Stored items:
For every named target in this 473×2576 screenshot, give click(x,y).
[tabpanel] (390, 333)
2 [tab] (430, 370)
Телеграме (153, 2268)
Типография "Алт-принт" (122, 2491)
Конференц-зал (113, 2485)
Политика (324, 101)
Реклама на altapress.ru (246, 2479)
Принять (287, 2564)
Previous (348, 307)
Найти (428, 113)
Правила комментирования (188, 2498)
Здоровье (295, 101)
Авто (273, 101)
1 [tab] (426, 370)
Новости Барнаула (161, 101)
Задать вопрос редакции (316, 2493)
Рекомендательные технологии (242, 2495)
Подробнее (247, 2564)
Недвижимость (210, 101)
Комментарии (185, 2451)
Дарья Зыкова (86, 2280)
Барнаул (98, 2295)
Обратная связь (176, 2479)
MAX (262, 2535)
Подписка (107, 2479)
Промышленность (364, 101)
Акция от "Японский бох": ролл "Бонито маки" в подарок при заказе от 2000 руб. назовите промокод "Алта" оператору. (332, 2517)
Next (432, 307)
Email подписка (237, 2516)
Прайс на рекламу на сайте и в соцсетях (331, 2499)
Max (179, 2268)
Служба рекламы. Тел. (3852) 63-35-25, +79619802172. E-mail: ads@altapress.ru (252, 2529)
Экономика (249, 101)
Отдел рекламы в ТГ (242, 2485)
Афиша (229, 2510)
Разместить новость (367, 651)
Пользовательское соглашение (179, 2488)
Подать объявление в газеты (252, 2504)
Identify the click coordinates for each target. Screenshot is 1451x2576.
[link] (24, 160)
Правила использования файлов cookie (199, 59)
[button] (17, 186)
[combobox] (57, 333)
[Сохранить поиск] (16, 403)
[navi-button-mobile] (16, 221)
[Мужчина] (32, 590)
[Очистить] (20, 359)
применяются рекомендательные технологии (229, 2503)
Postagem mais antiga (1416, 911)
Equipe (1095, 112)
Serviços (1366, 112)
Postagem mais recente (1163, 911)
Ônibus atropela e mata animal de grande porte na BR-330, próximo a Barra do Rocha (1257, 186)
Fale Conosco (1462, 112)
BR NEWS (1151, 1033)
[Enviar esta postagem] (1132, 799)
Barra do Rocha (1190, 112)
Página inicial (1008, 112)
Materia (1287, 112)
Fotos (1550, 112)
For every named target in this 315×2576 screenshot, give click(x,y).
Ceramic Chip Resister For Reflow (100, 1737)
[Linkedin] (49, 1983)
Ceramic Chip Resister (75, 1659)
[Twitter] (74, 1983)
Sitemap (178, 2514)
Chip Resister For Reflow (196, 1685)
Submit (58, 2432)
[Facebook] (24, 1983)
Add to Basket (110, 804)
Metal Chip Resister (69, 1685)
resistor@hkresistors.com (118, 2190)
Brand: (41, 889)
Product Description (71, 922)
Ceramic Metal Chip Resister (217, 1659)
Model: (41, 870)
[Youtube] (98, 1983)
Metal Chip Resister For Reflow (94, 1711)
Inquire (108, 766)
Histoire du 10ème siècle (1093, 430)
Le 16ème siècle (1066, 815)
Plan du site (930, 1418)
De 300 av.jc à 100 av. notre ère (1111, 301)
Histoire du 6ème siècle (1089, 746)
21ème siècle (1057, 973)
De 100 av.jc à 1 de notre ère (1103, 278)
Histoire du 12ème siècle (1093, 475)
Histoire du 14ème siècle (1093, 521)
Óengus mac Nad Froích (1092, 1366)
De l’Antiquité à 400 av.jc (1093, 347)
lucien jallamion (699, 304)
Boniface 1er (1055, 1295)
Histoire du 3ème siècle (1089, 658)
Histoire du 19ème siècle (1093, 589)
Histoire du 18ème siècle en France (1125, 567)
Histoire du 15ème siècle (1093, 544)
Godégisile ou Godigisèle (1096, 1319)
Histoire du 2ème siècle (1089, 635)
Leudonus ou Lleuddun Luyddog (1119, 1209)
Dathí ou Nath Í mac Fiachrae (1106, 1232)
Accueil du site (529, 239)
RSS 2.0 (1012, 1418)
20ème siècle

EXERCISE AIM: Go through the data and return each line where the word "Reflow" appears.

YOUR SOLUTION:
Ceramic Chip Resister For Reflow (100, 1737)
Chip Resister For Reflow (196, 1685)
Metal Chip Resister For Reflow (94, 1711)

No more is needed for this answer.